The Samples count column shows the number of documents in the batch. The Samples matched column shows the number of documents where the trained FlexiLayout detects 100% of the fields.
If documents from a specific company are recognized with too many errors, you can create a custom FlexiLayout or export a trained FlexiLayout and edit it in ABBYY FlexiLayout Studio. Once you are done, import your custom or edited FlexiLayout back into the training batch.
To export a trained FlexiLayout from ABBYY FlexiCapture, do the following:
- On the Project Setup Station, switch to the training batch view by clicking Field Training → Open Field Extraction Training Batches (or by pressing Ctrl + Alt + B).
- Right-click the batch and then click Export Trained FlexiLayout... on the shortcut menu.
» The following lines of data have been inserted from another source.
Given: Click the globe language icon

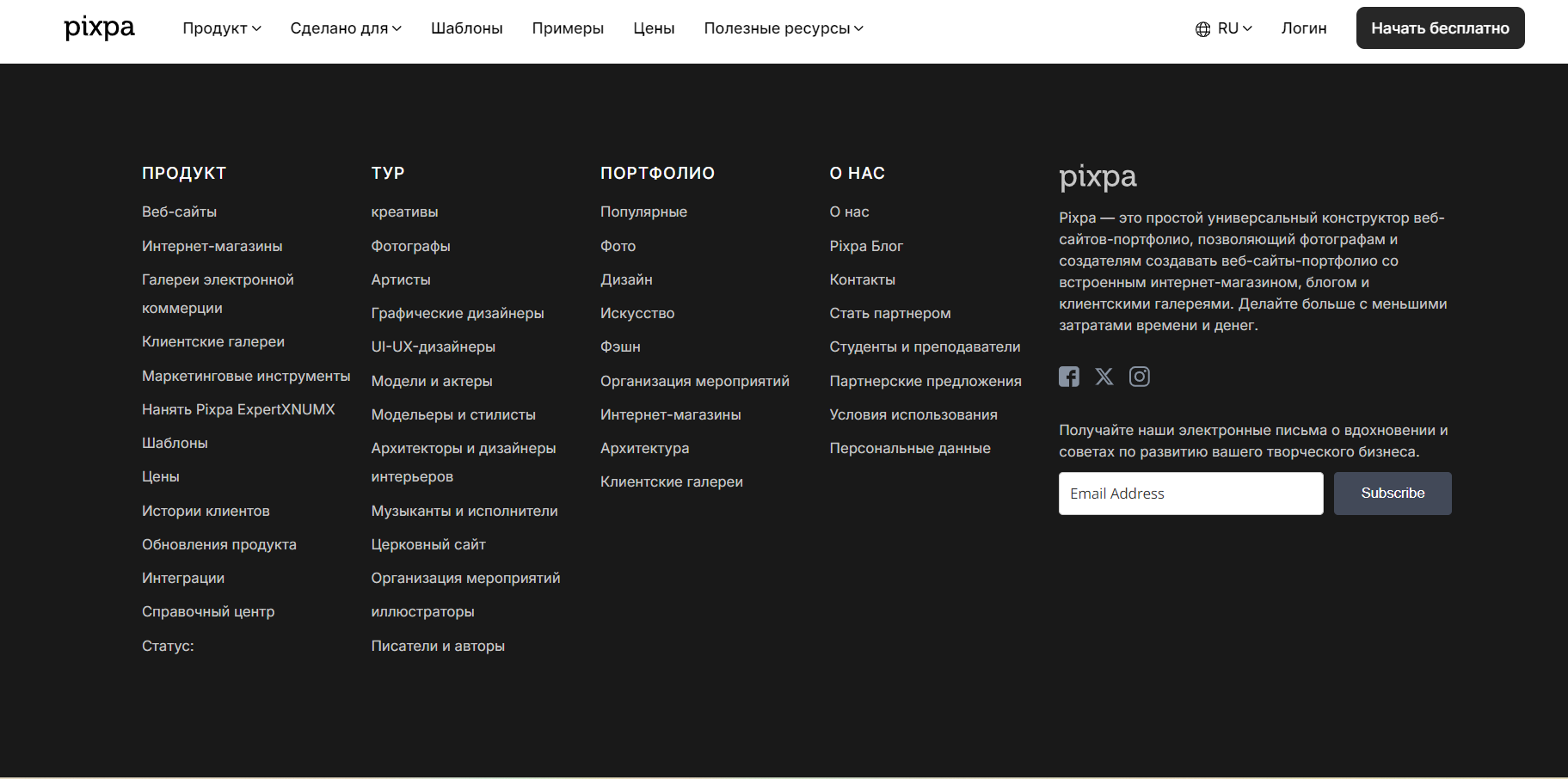Looking at the screenshot, I should click(1202, 29).
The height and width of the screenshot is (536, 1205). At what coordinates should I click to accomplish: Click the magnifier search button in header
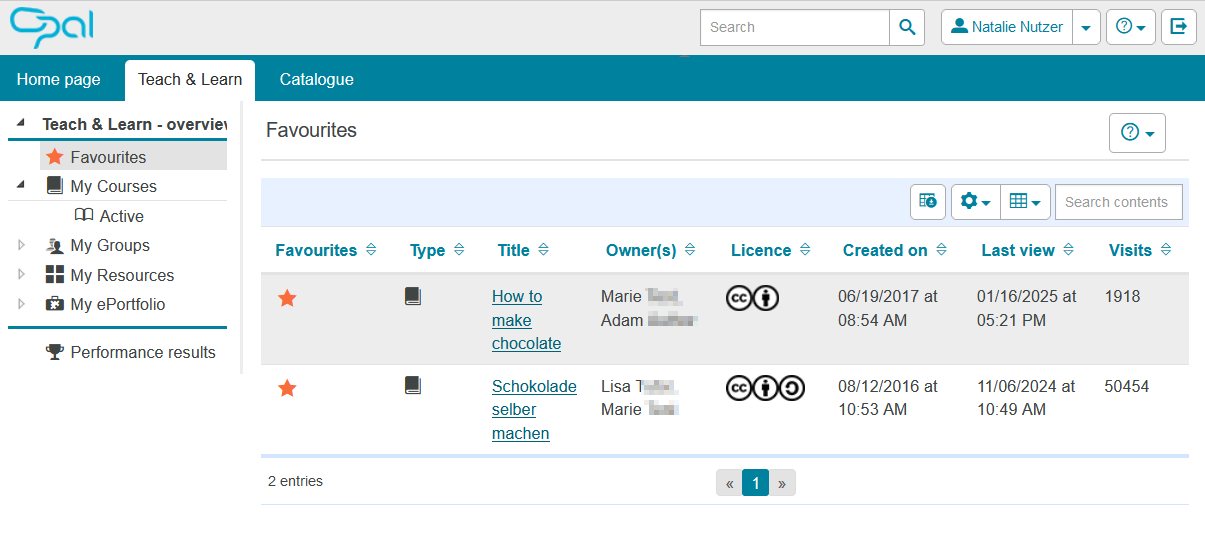tap(907, 27)
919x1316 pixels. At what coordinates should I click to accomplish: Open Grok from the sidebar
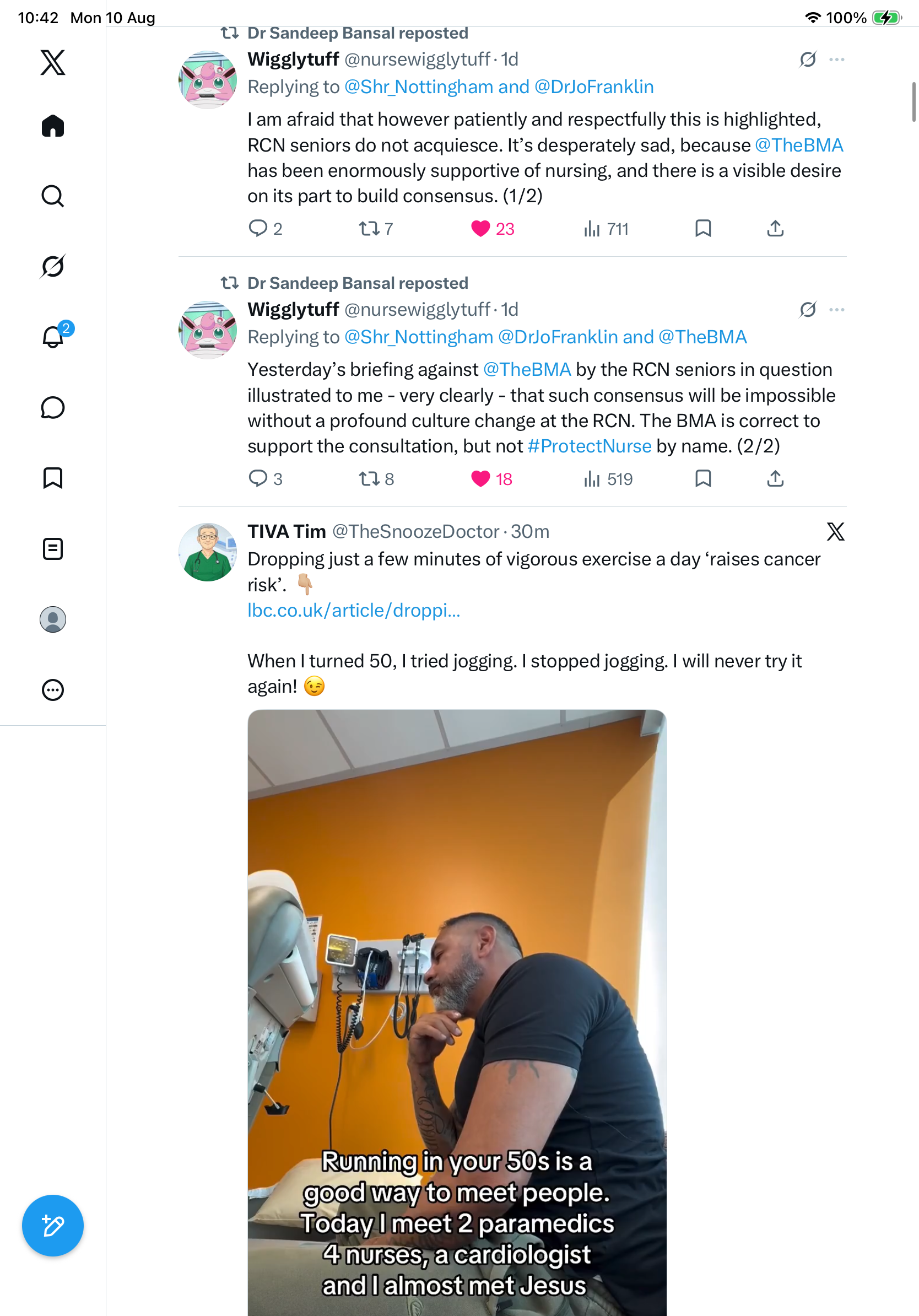click(53, 266)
- In the dialog box that opens, select where you want to save the *.fsp project file containing your FlexiLayout. (You will then be able to open this file in ABBYY FlexiLayout Studio and modify the FlexiLayout.)
You can import a modified or a completely new FlexiLayout into a training batch to be used for one specific company (for details, see Training by users with project setup permissions).
To import a FlexiLayout into a training batch, do the following:
- On the Project Setup Station, switch to the Field Extraction Training Batches view by clicking Fields Training → Open Field Extraction Training Batches (or by pressing Ctrl + Alt + B).
- Right-click the batch and then click Import FlexiLayout... on the shortcut menu.
- In the dialog box that opens, select the *.afl file containing your FlexiLayout.
If you are using the clustering feature, please note the following limitations:
- If you are creating a new FlexiLayout manually, make sure that it covers all the possible document variants originating from the given company — you cannot manually create a FlexiLayout for one cluster only.
- Only a FlexiLayout for the main document fields will be exported. No FlexiLayout can be generated and exported for line item fields, as this type of field uses a separate machine learning algorithm, whose results cannot be exported or modified. However, you can still create a FlexiLayout for line item fields manually.
- Only the FlexiLayout trained for the first cluster will be exported.
- After you import a new or modified FlexiLayout into your training batch:
- There will be no training while processing documents.
- Clustering will be disabled for this batch.
- The imported FlexiLayout will be used for processing all documents from this company, regardless of their cluster.